DOCUMENT SECTION =>

Note: This CVD focuses on installing CDP Private Cloud Data Services version 1.4.0 on OpenShift version 4.8.x. Please refer to the latest install guide for up-to-date support on software and versioning for various components of CDP Private Cloud Data Services.
Cloudera Data Platform Private Cloud Base Requirements
Configure CDP PvC Base and Cloudera Manager in preparation for the CDP Private Cloud Data Services installation as highlighted in the CDP PvC Base requirements: https://docs.cloudera.com/cdp-private-cloud-data-services/1.4.0/installation/topics/cdppvc-installation-cdp-data-center.html
Auto-TLS is managed using the certmanager utility, which is included in the Cloudera Manager Agent software, and not the Cloudera Manager Server software. You must install the Cloudera Manager Agent software on the Cloudera Manager Server host to be able to use the utility. You can use certmanager to manage auto-TLS on a new installation. For more information, go to: Configuring TLS Encryption for Cloudera Manager Using Auto-TLS
Procedure 1. Enable AutoTLS
Step 1. The certmanager syntax is as follows:
/opt/cloudera/cm-agent/bin/certmanager [OPTIONS] COMMAND [ARGS]...

WRITTEN TASK 1 =>
According to the CDP Private Cloud excerpt, which software package includes the certmanager utility?
WRITTEN TASK 2 =>
Reproduce, word for word, the portion of the CDP Private Cloud excerpt from "Note: This CVD" up to and including "Cloud Data Services.".
WRITTEN TASK 3 =>
Resume the CDP Private Cloud excerpt, picking up immediately after its final line.
The rows on this page come from a different source than the CDP Private Cloud excerpt.

LISTING =>
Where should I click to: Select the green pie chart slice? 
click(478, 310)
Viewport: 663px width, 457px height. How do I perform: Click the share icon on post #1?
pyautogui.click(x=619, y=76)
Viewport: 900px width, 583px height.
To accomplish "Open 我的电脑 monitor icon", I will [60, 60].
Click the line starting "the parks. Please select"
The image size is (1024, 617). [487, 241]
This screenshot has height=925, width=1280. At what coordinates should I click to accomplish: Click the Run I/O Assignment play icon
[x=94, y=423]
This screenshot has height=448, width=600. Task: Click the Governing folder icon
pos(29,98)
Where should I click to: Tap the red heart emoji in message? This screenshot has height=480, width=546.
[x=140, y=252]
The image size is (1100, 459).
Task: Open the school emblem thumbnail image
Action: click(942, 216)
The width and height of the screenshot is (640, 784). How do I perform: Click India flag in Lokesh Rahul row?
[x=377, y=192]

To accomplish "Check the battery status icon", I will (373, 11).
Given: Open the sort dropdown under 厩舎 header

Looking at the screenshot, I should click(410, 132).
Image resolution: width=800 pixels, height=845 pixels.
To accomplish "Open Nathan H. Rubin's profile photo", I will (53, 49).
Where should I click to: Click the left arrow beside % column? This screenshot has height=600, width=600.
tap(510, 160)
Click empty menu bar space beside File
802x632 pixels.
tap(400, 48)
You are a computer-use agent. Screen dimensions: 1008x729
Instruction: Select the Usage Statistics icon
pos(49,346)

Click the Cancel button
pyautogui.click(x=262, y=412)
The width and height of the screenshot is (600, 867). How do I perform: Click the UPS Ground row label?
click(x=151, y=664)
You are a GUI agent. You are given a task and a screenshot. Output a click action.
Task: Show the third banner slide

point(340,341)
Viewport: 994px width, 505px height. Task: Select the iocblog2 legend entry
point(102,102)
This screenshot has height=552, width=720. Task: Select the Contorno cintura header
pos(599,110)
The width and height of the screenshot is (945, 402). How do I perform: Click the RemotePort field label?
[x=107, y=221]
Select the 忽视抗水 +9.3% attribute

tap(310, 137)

RESULT 1 =>
The Cloudera Manager Agent software.

RESULT 2 =>
Note: This CVD focuses on installing CDP Private Cloud Data Services version 1.4.0 on OpenShift version 4.8.x. Please refer to the latest install guide for up-to-date support on software and versioning for various components of CDP Private Cloud Data Services.

RESULT 3 =>
# export JAVA_HOME=/usr/java/jdk-11.0.13; /opt/cloudera/cm-agent/bin/certmanager setup --configure-services
INFO:root:Logging to /var/log/cloudera-scm-agent/certmanager.log
Step 2. The certificates, keystores, and password files generated by auto-TLS are stored in /var/lib/cloudera-scm-agent/agent-cert on each Cloudera Manager Agent.
# cd /var/lib/cloudera-scm-agent/agent-cert/
# ls -ll
total 12
-rw-r--r-- 1 cloudera-scm cloudera-scm 1233 Jan 12 10:35 cm-auto-global_truststore.jks
-rw------- 1 cloudera-scm cloudera-scm 4352 Jan 12 10:35 cm-auto-host_keystore.jks
Step 3. Restart Cloudera Manager Server.
# systemctl restart cloudera-scm-server
Cloudera Manager provides a wizard for integrating your organization’s Kerberos with your cluster to provide authentication services. Cloudera Manager clusters can be integrated with MIT Kerberos, Red Hat Identity Management (or the upstream FreeIPA), or Microsoft Active Directory. For more information, see Enable Kerberos Authentication for CDP.
Note: In our lab, we configured Active-Directory based Kerberos authentication. We presume that Active Directory is pre-configured with OU, user(s) and proper authentication is setup for Kerberos Authentication. LDAP users and bind users are expected to be in the same branch/OU.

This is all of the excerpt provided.